Collatz conjecture:
The following program always halts:
void function( ArbitraryInteger input){
while( input > 1){
if(input % 2 == 0)
input /= 2;
else
input = (input*3) + 1;
}
// Halt here
}
Slight variation (still a conjecture, because it's based on a result from Collatz's one):
For some input the following program will never enter the same state twice (where the state is determined by the value held by "input"):
void function( ArbitraryInteger input){
while( input >= 1){ // notice the "="
if(input % 2 == 0)
input /= 2;
else
input = (input*3) + 1;
}
}
Note that the second program never halts, regardless of whether the first program halts or not.
It is believed that the first program always terminates for any input, however, we don't have the proof of that, and there may still exist some integer for which the program don't halt (there's also a $100 prize for proving it).
The second program is interesting too: it states that the program will never enter the same state twice for some input, which basically requires the first program to have a sequence known to diverge without repeating. It does not only require the Collatz conjecture to be false, but it requires it to be false and without loops, apart from the obvious 1,4,2,1 loop.
If Collatz has only looping counter-examples the variation on the conjecture is false
If Collatz is false without loops, the variation on the conjecture is true
If Collatz is true, the variation is false
If Collatz is false both because it has loops and because it has a number for which it diverges, the variation on the conjecture is true (it just requires a number for which it diverges without entering a loop)

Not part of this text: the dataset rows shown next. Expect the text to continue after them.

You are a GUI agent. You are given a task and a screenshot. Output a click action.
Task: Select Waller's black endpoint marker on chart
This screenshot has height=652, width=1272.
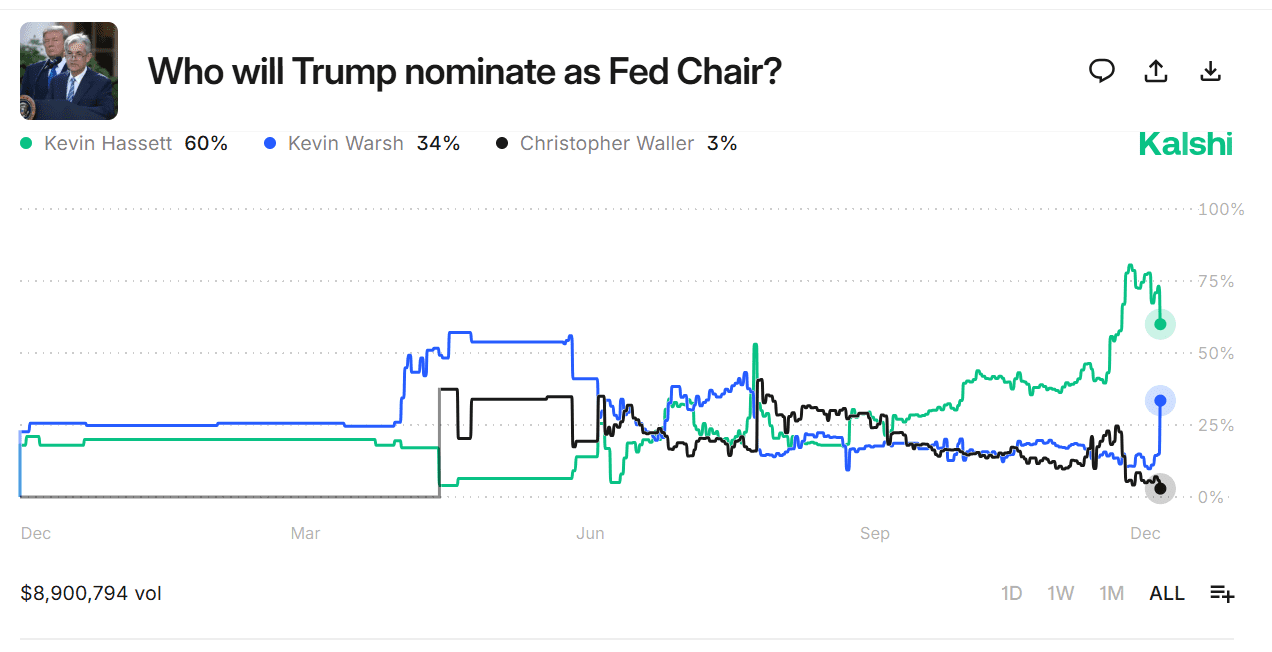pos(1160,489)
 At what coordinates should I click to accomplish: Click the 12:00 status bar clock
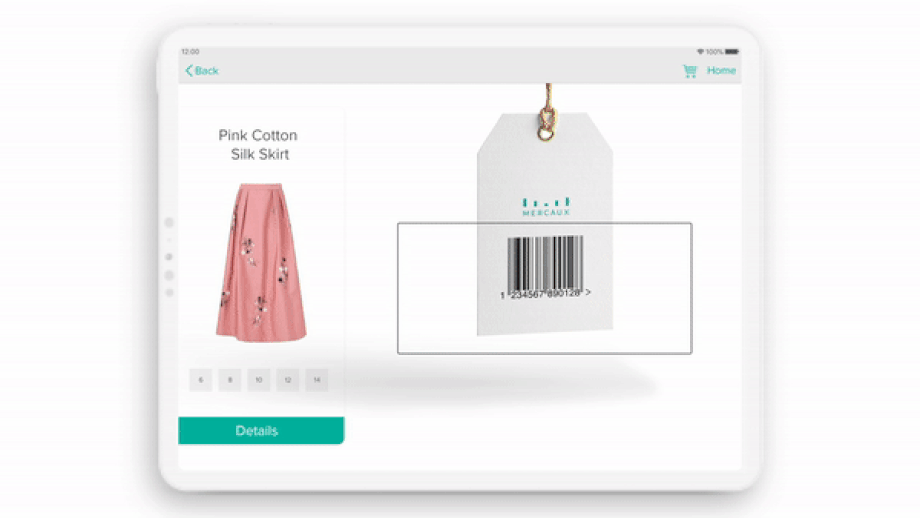click(x=190, y=52)
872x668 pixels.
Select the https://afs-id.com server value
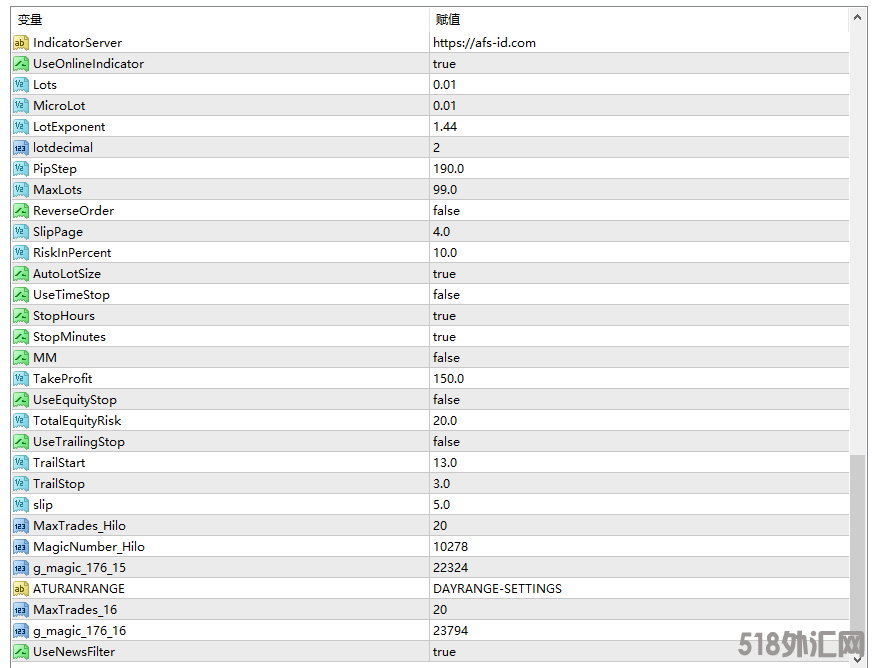point(484,43)
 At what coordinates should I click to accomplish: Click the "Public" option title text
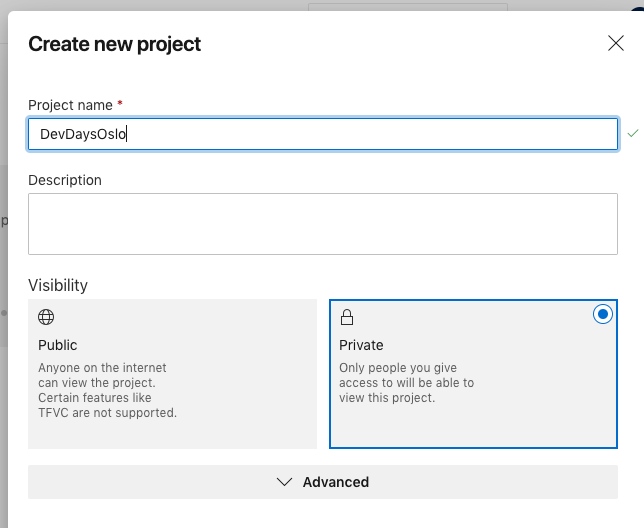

I think the variation is more interesting (not just because I found it by accident and noticed it thanks to @LieuweVinkhuijzen), but because it actually requires a real proof. By brute forcing, we may be able to find a loop one day or another (and that will be a loop longer than 70 numbers: current state of the art is that there can't infinite loops shorter than 68 or so), and brute forcing is not interesting: it is just number crunching. However we cannot brute-force an infinite divergent sequence, we don't know if it will really end without a real proof.
EDIT: I skipped the part about Collatz Conjecture sorry, I genuinely answered by heart with an algorithm I read about some years ago, I didn't expect that was already mentioned.
EDIT2: A comment made me notice I wrote the algorithm with a mistake, however, that mistake indeed makes my answer different from Collatz conjecture (but a direct variation of it).